If you were to listen to the Republican debates over the last few weeks, and tune out all other news (God help you, but bear with me), you might think that the Israelis were sitting at the negotiating table waiting, waiting, waiting for the Palestinians who went out for a glass of water and never came back. Though all the candidates seem to pay easy lip service to the idea of a Palestinian state (Yes, even Newt Gingrich, who called the Palestinians an “invented people”a few weeks back), there is little doubt, at least on the campaign trail, where the Republican Party positions itself on the conflict in the Near East, who is to blame and who is blameless.
“There are some people who say, should we have a two-state solution? And the Israelis would be happy to have a two-state solution. It’s the Palestinians who don’t want a two-state solution. They want to eliminate the state of Israel,” said former Massachusetts Governor Mitt Romney in Florida last week. Chimed in Newt Gingrich, “My goal for the Palestinian people would be [for them] to live in peace, to live in prosperity, to have the dignity of a state, to have freedom,” he said. “And they can achieve it any morning they are prepared to say Israel has a right to exist, we give up the right to return, and we recognize that we’re going to live side-by-side, now let’s work together to create mutual prosperity.” Both chastise the Obama administration’s failure to stand by Israel. Romney even (falsely) accused the administration of going “before the United Nations and castigat[ing] Israel for building settlements. He said nothing about thousands of rockets being rained in on Israel from the Gaza Strip.”
If the Obama administration has fallen down on the peace process, it’s certainly not in the ways the GOP candidates have described. In fact, it’s the administration’s reticence to push the Netanyahu government towards concessions, on settlement building in particular, that Israeli activists point to when they say that goal of living side by side with the Palestinians is perilously close to unattainable.
Jerusalem-based Israeli attorney and geopolitical expert Danny Seidemann is in Washington, D.C. this week, armed with a message: the two-state solution has only the barest chance of survival. If current approved and funded projects for major settlement building in the Jerusalem area are allowed to continue, by the end of 2013 there will be an additional 45,000 settlers in the settlements that ring Jerusalem, an increase of 23 percent, and a buildup beyond the footprint of existing settlements by 3.1 square km (approximately 2 miles), a 15 percent increase in the settlements’ territorial base.

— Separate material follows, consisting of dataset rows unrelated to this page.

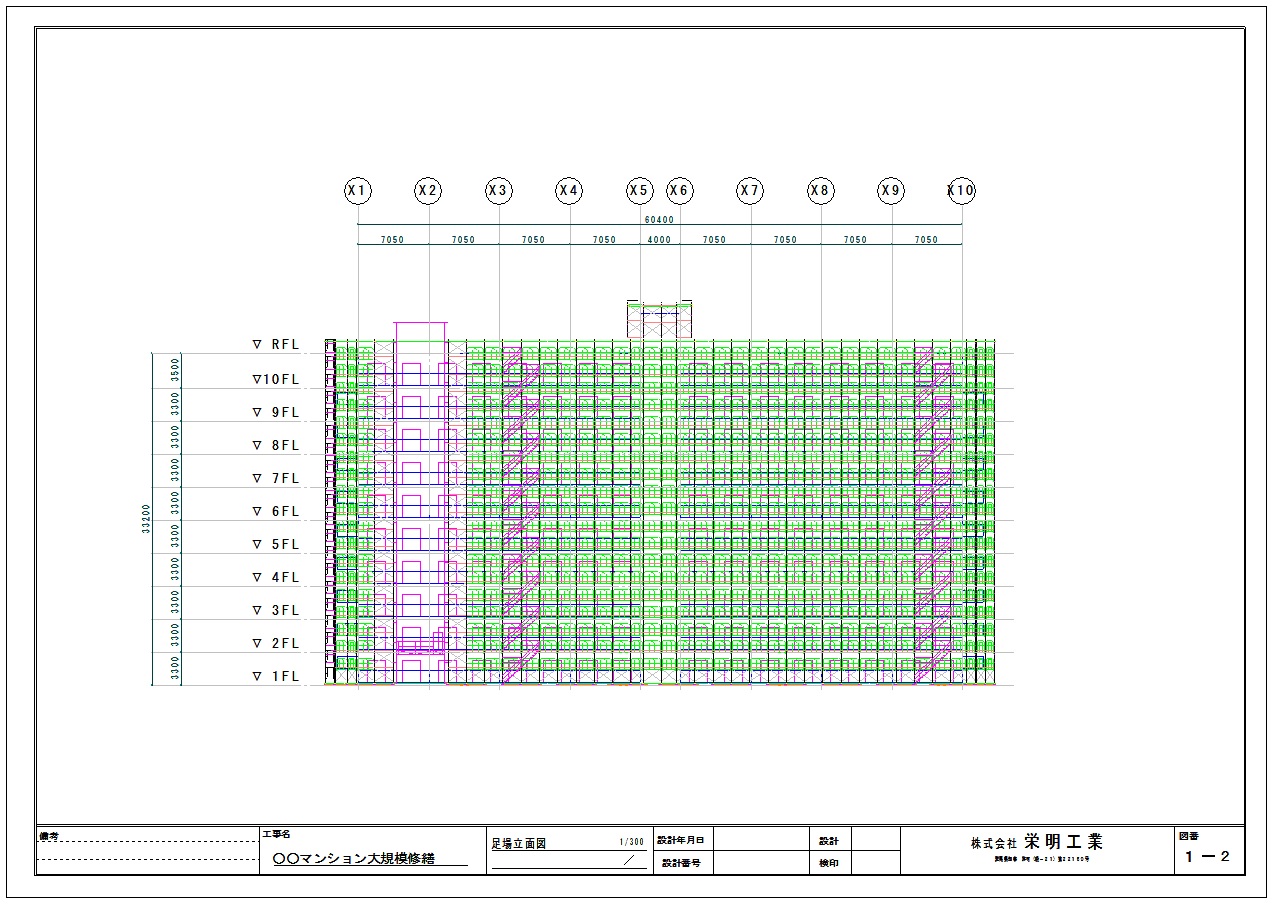Image resolution: width=1275 pixels, height=905 pixels.
Task: Pick the X5 grid axis circle
Action: click(640, 190)
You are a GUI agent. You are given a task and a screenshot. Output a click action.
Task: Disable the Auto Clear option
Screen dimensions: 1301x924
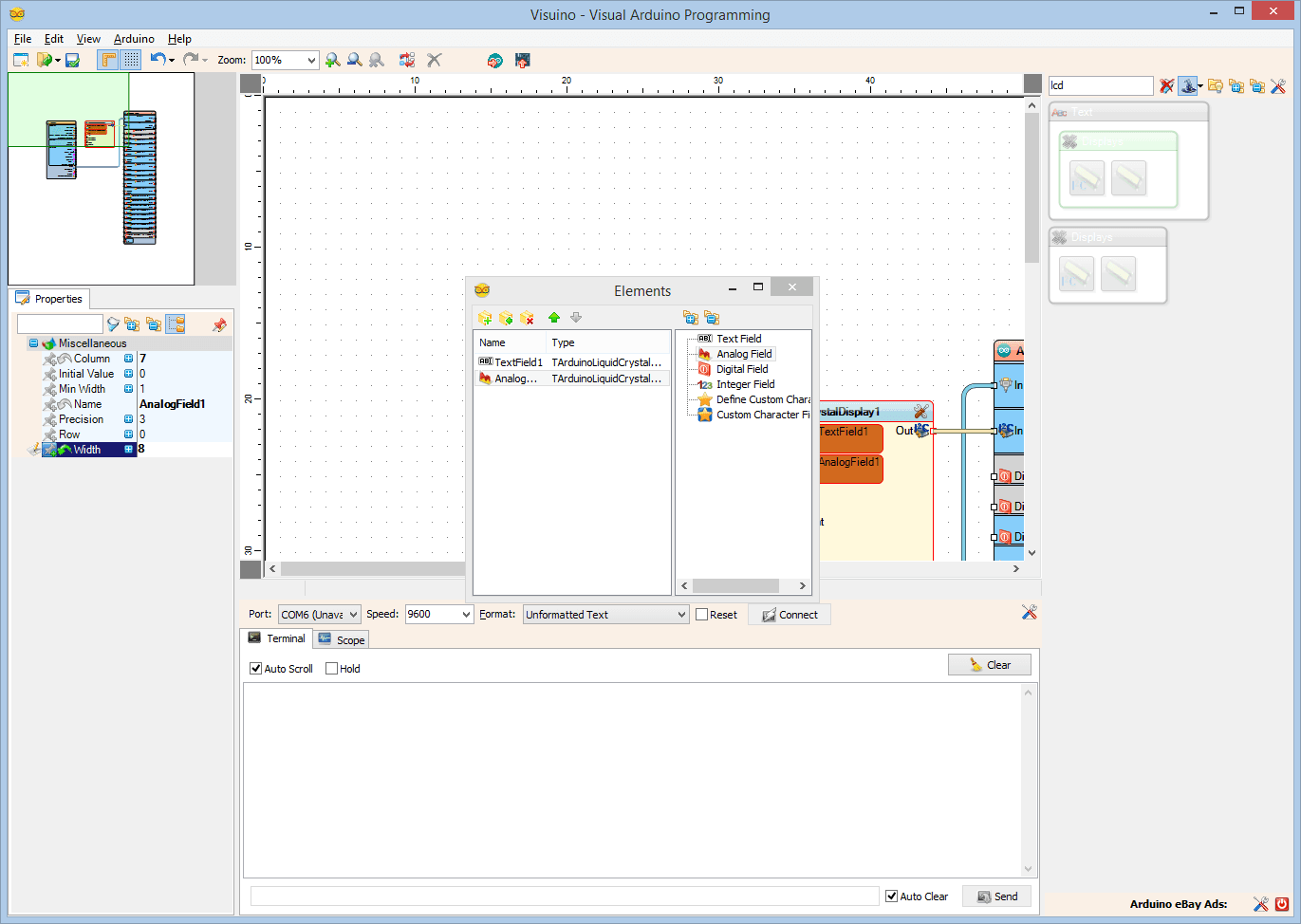pos(890,896)
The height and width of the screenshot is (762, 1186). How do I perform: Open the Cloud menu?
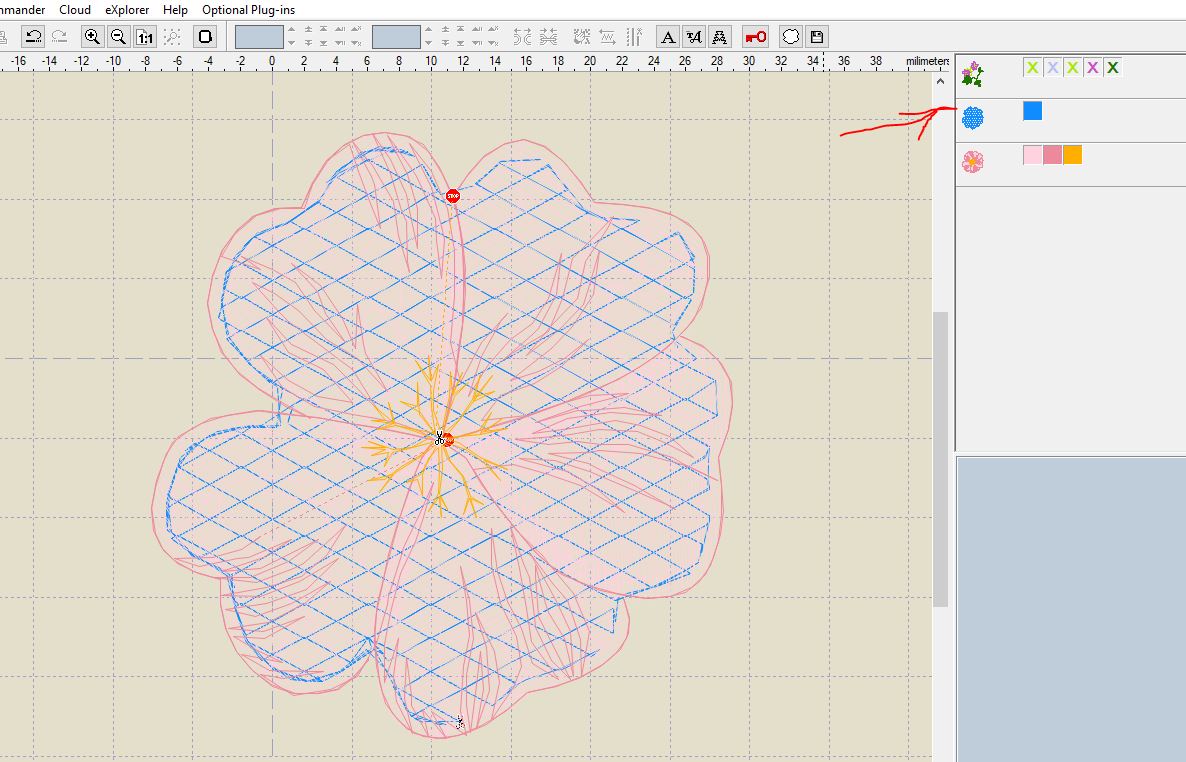75,10
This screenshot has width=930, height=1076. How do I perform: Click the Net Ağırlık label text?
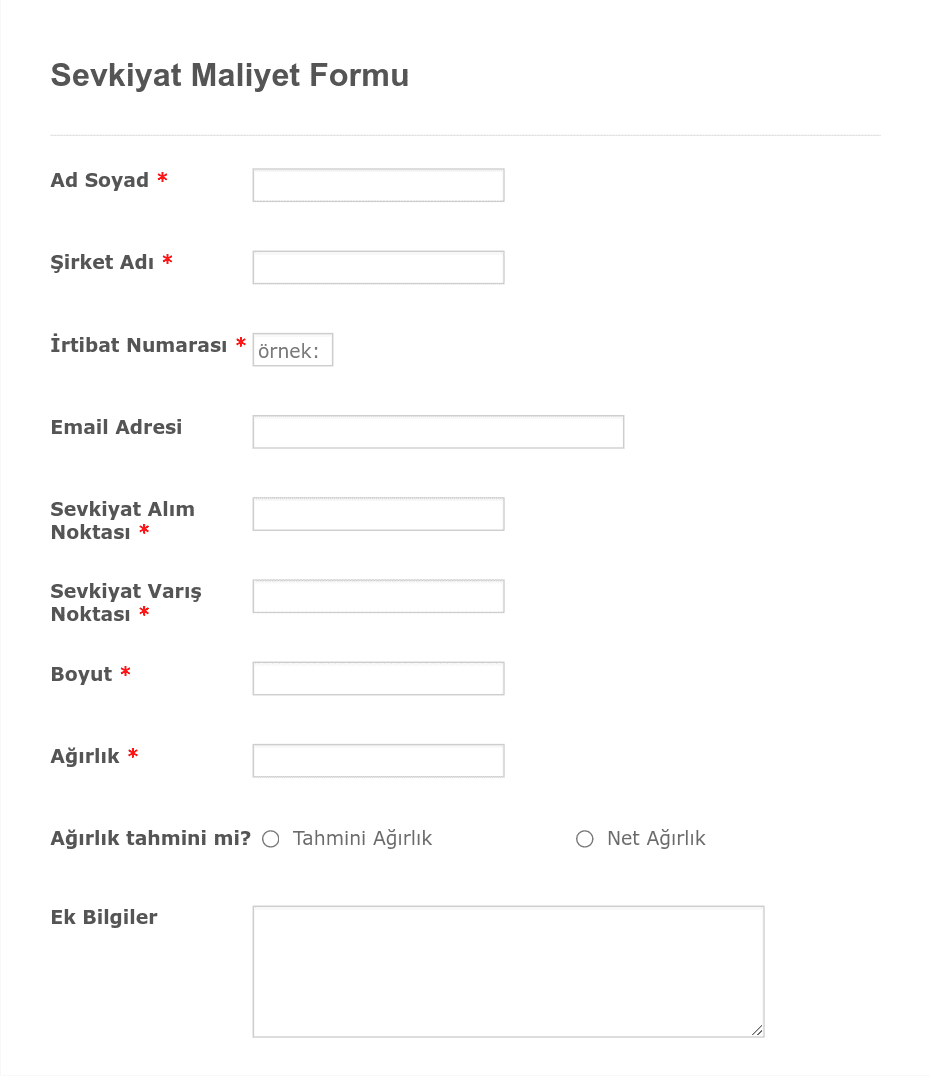point(656,839)
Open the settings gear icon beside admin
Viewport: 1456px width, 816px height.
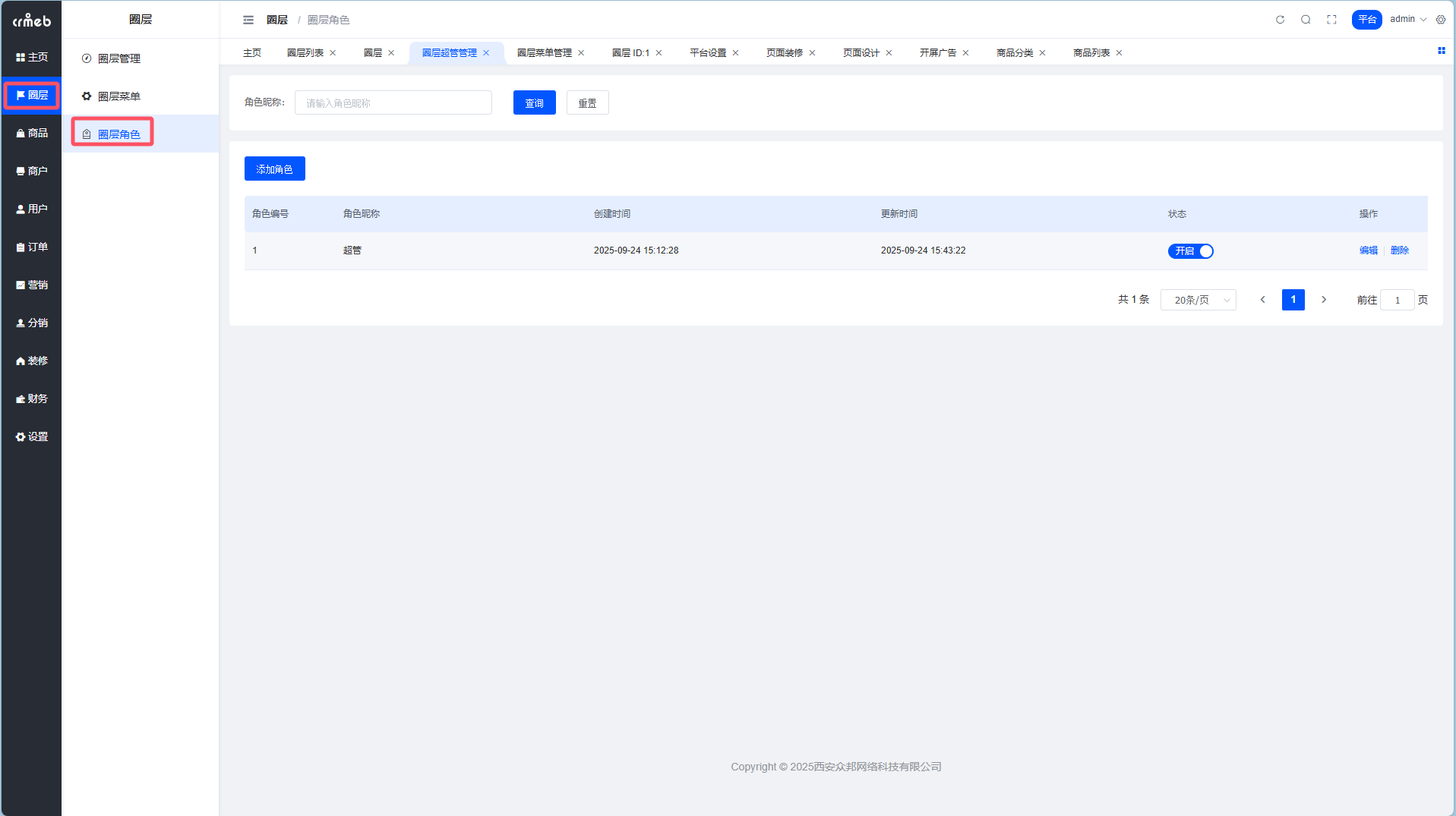pyautogui.click(x=1441, y=20)
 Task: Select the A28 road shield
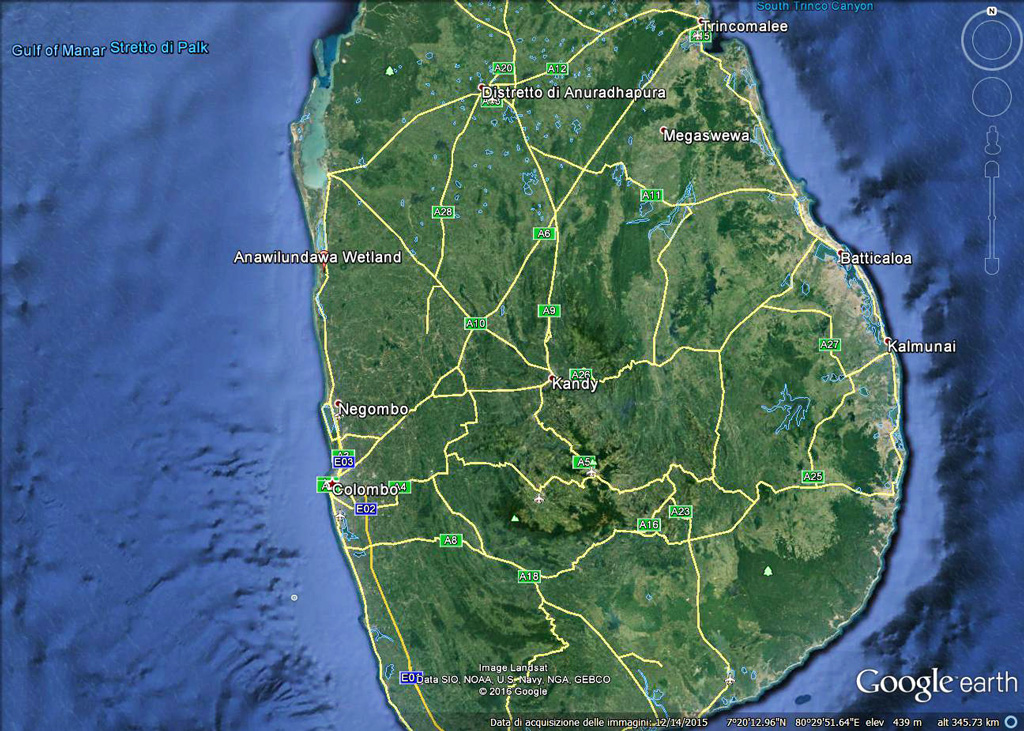click(443, 212)
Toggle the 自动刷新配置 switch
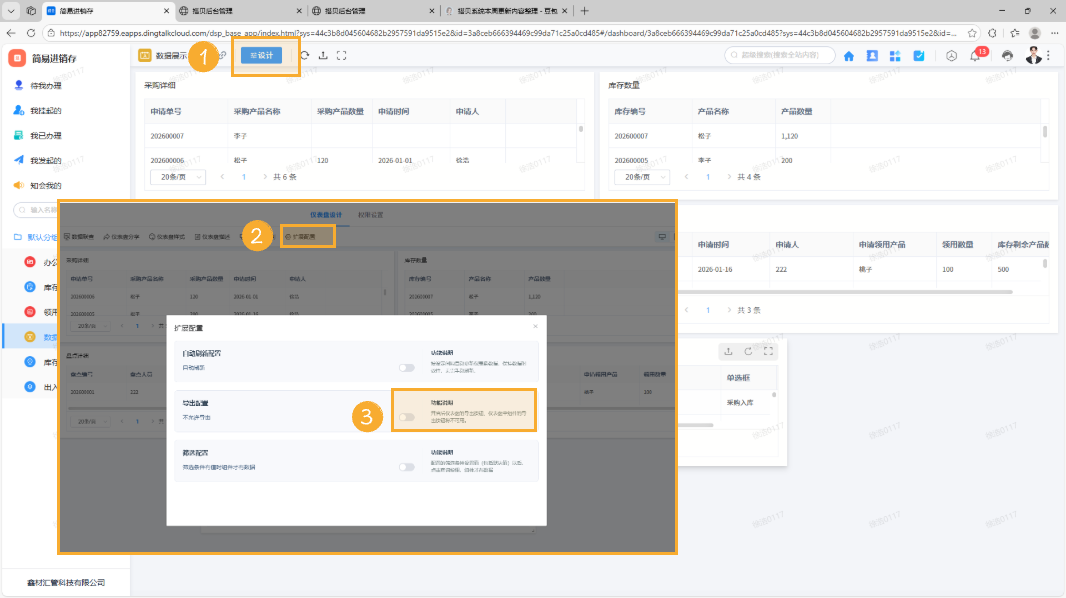The height and width of the screenshot is (598, 1066). click(x=406, y=368)
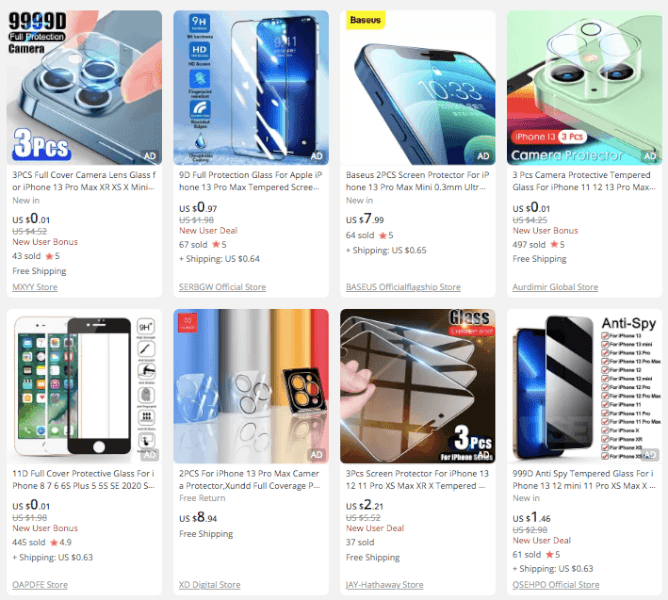This screenshot has width=668, height=600.
Task: Click the Baseus yellow brand logo
Action: pyautogui.click(x=365, y=20)
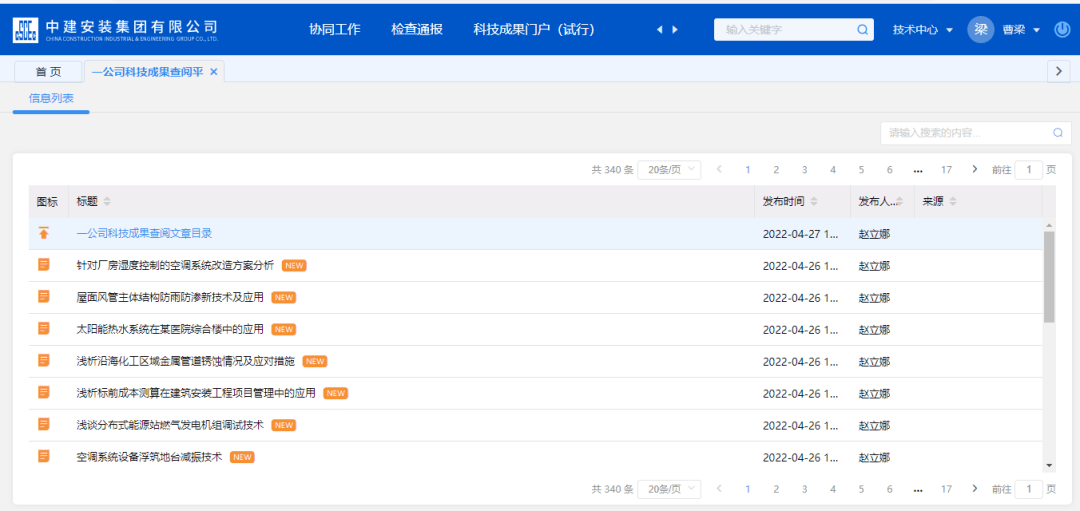This screenshot has height=511, width=1080.
Task: Open 一公司科技成果查阅文章目录 article link
Action: tap(144, 233)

What does that mean? Seidemann says it means we cannot wait for the end of the Republican primary season; there is no time to wait for American elections in November. If these projects aren’t halted immediately, he says, the two-state solution will no longer be geographically feasible. The ability to construct a contiguous Palestinian state will be lost for good.
Seidemann is the founder/director of the Israeli NGO Terrestrial Jerusalem, which articulates its mission as working to “identify and track the full spectrum of developments in Jerusalem that could impact either the political process or permanent status options, destabilize the city or spark violence, or create humanitarian crises.” He comes to the United States every year to brief the negotiators and the conflict-resolution professionals; he carries a message that gets increasingly more dire as time passes.
“While the large settlement neighborhoods in East Jerusalem create daunting difficulties in implementing a political division of the city, the possibility to do so still exists in the beginning of 2012,” Seidemann explained in a talk hosted by Americans for Peace Now. “That said, during the last decade settlement construction has eroded significantly into the possibility of implementing the two-state solution in Jerusalem.” Entire neighborhoods have been constructed in areas once slated for land swap.
Settlement activity, Seidemann said, after a quiet and unheralded seven-month freeze that began in March 2009, has increased in the last 18 months to levels not seen since the 1970s. “While under current circumstances, the implementation of the two state solution in East Jerusalem is still, with difficulty, possible. Our projections indicate that this will not be the case by the end of 2013.”
Seidemann’s views may sound dire, but they were echoed this week by United Nations Secretary General Ban Ki-Moon. Ban admonished Israeli Prime Minister Benjamin Netanyahu, saying settlement building “does not help the ongoing peace process … [Israel] should refrain from further settlement for the sake of ongoing peace talks. This can be a way of expressing goodwill gestures.” British Deputy Prime Minister Nick Clegg echoed the secretary general’s sentiments last week in London. Seidemann said it’s not a coincidence. Israeli activists are looking to the Europeans and international organizations to step in where the Americans have faltered. But, he noted, nothing can really replace our presence in the region. We just need to step up.